Segment Open
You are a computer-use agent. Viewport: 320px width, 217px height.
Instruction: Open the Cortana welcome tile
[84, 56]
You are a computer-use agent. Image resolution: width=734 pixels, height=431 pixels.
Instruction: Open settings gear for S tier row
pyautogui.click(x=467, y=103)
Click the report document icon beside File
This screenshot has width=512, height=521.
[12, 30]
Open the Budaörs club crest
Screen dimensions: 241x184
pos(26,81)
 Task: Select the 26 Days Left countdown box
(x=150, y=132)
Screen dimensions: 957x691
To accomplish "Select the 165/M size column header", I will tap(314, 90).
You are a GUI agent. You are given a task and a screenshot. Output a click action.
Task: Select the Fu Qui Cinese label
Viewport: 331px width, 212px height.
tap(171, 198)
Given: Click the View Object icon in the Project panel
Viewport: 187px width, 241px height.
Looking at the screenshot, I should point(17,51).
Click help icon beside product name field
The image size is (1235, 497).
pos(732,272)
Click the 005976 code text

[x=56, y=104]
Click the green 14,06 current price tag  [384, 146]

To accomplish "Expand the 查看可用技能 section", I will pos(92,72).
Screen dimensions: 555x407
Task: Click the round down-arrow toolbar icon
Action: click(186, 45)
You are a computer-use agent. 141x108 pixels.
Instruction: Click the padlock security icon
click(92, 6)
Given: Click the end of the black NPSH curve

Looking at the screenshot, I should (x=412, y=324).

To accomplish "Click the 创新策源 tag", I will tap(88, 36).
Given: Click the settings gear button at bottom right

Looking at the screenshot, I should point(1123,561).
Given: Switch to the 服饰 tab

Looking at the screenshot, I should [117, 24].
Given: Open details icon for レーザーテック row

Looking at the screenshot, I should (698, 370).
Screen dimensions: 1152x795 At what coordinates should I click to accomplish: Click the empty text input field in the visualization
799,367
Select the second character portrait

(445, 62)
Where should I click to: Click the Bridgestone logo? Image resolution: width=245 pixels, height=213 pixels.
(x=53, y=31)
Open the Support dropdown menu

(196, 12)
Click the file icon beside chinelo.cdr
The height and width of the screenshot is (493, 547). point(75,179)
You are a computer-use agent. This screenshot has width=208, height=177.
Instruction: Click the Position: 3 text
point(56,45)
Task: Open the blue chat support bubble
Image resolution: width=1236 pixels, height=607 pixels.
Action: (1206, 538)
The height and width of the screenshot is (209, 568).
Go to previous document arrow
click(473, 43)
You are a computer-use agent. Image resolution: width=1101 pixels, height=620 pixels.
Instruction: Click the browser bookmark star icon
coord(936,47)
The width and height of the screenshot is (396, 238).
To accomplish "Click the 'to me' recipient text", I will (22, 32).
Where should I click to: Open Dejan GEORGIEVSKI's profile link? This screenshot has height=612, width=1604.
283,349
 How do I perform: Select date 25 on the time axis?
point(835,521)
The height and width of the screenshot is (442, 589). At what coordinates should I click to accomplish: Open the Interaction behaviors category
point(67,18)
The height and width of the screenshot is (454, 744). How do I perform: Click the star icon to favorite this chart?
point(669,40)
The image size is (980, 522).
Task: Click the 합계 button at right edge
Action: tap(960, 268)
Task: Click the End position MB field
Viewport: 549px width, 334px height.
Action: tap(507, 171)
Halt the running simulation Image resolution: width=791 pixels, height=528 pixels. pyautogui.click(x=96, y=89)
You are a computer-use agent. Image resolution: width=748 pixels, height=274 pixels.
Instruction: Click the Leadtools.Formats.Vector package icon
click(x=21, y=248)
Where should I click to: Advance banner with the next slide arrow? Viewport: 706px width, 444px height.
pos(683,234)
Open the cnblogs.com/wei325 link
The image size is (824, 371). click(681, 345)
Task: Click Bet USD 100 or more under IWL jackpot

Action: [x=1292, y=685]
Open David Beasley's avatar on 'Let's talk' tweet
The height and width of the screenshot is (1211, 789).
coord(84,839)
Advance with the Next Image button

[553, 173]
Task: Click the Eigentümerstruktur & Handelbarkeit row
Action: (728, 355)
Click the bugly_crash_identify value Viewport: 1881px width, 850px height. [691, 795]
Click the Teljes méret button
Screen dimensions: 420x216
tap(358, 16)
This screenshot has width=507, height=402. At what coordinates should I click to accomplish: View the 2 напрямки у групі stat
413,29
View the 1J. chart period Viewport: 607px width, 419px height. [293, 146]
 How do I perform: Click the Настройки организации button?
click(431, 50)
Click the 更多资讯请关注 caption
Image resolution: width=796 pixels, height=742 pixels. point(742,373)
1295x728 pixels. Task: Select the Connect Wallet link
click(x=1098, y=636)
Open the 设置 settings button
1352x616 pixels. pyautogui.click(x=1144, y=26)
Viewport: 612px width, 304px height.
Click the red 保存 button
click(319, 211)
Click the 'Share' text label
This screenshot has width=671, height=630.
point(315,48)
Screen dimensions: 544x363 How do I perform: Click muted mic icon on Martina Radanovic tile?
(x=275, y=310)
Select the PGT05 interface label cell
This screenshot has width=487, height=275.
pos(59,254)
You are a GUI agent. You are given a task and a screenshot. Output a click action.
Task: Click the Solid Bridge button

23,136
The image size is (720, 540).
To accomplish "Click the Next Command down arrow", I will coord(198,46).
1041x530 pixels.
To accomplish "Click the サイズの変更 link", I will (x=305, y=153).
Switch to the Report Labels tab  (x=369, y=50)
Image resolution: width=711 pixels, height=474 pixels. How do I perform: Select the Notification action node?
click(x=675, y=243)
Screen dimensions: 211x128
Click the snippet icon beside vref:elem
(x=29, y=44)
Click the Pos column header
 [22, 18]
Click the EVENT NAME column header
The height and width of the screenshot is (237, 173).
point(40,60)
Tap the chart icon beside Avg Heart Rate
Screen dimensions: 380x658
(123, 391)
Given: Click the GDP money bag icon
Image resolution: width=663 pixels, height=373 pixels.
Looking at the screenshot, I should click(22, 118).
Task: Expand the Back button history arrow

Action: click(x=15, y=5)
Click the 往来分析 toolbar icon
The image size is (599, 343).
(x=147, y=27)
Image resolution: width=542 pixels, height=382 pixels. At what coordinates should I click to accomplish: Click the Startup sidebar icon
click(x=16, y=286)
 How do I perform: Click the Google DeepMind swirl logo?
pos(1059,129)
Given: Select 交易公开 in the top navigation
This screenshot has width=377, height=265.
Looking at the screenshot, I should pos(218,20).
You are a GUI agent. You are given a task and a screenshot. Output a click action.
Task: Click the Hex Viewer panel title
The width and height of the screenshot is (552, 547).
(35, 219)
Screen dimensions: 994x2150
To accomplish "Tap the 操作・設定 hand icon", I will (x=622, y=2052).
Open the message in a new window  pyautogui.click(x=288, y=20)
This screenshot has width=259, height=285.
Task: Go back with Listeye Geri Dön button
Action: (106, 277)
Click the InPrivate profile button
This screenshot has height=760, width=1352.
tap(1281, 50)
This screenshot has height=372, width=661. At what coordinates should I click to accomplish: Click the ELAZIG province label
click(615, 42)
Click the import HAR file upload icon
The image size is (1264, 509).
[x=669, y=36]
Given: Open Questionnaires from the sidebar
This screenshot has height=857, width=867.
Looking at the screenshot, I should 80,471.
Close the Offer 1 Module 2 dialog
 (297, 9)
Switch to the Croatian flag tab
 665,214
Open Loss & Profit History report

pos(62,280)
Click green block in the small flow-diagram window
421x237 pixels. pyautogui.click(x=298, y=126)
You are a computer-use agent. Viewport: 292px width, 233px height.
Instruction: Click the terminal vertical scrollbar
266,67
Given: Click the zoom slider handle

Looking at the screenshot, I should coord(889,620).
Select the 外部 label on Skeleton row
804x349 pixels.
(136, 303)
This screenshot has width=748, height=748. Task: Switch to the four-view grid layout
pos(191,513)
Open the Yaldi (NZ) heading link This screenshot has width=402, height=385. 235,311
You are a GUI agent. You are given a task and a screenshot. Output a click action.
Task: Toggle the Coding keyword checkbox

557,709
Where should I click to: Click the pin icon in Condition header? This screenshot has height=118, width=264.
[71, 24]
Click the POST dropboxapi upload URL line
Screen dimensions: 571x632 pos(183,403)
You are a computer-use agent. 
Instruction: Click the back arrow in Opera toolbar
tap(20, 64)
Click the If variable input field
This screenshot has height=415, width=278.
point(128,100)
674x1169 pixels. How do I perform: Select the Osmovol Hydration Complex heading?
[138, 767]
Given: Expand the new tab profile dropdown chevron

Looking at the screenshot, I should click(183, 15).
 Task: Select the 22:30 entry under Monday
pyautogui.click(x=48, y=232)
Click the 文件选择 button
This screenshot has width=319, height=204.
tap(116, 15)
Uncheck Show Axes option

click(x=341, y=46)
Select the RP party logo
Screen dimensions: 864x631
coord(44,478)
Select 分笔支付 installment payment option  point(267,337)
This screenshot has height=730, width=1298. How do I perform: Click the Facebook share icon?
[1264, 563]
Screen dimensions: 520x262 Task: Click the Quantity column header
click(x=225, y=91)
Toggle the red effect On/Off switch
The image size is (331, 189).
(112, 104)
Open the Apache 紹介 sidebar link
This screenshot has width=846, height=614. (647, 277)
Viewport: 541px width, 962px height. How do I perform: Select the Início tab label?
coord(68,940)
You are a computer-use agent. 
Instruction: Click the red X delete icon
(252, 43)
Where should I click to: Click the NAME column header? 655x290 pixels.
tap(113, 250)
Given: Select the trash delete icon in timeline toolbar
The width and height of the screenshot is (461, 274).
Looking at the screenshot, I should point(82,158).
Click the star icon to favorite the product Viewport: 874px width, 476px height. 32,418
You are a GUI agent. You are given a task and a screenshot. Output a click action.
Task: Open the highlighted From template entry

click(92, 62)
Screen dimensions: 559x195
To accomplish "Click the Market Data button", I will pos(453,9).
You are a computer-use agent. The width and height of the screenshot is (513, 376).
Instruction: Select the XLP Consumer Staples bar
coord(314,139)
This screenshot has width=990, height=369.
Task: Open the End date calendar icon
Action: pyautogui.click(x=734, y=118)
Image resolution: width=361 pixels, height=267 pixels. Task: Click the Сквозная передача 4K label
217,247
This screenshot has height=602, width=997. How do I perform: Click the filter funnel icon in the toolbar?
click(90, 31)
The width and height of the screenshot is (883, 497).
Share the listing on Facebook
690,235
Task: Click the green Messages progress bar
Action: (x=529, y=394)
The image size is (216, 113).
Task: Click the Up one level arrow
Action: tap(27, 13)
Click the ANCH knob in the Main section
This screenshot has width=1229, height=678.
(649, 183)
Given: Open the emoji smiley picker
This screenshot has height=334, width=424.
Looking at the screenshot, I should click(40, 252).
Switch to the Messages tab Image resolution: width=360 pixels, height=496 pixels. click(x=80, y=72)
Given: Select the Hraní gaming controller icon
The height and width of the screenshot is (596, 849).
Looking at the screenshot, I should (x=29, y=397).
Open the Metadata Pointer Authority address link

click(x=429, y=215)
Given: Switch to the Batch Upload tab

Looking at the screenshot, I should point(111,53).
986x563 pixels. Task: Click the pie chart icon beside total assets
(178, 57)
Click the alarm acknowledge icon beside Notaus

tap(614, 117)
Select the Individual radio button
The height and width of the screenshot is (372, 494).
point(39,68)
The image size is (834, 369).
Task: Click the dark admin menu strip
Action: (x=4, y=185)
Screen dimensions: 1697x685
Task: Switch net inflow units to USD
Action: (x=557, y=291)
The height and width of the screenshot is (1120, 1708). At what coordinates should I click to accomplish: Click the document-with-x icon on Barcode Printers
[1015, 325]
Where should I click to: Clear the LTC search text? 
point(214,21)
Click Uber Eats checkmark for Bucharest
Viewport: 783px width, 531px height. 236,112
Segment Closed
Your answer must consist solely of the lines above between the line holding "The width and height of the screenshot is (396, 238)." and the line holding "View the 1J.", inclusive, copied exactly.

The width and height of the screenshot is (396, 238).
To accomplish "Click the 'to me' recipient text", I will (22, 32).
Where should I click to: Open Dejan GEORGIEVSKI's profile link? This screenshot has height=612, width=1604.
283,349
 How do I perform: Select date 25 on the time axis?
point(835,521)
The height and width of the screenshot is (442, 589). At what coordinates should I click to accomplish: Open the Interaction behaviors category
point(67,18)
The height and width of the screenshot is (454, 744). How do I perform: Click the star icon to favorite this chart?
point(669,40)
The image size is (980, 522).
Task: Click the 합계 button at right edge
Action: tap(960, 268)
Task: Click the End position MB field
Viewport: 549px width, 334px height.
Action: tap(507, 171)
Halt the running simulation Image resolution: width=791 pixels, height=528 pixels. pyautogui.click(x=96, y=89)
You are a computer-use agent. Image resolution: width=748 pixels, height=274 pixels.
Instruction: Click the Leadtools.Formats.Vector package icon
click(x=21, y=248)
Where should I click to: Advance banner with the next slide arrow? Viewport: 706px width, 444px height.
pos(683,234)
Open the cnblogs.com/wei325 link
The image size is (824, 371). click(681, 345)
Task: Click Bet USD 100 or more under IWL jackpot

Action: [x=1292, y=685]
Open David Beasley's avatar on 'Let's talk' tweet
The height and width of the screenshot is (1211, 789).
coord(84,839)
Advance with the Next Image button

[553, 173]
Task: Click the Eigentümerstruktur & Handelbarkeit row
Action: (728, 355)
Click the bugly_crash_identify value Viewport: 1881px width, 850px height. [691, 795]
Click the Teljes méret button
Screen dimensions: 420x216
tap(358, 16)
This screenshot has width=507, height=402. At what coordinates should I click to accomplish: View the 2 напрямки у групі stat
413,29
View the 1J. chart period Viewport: 607px width, 419px height. [293, 146]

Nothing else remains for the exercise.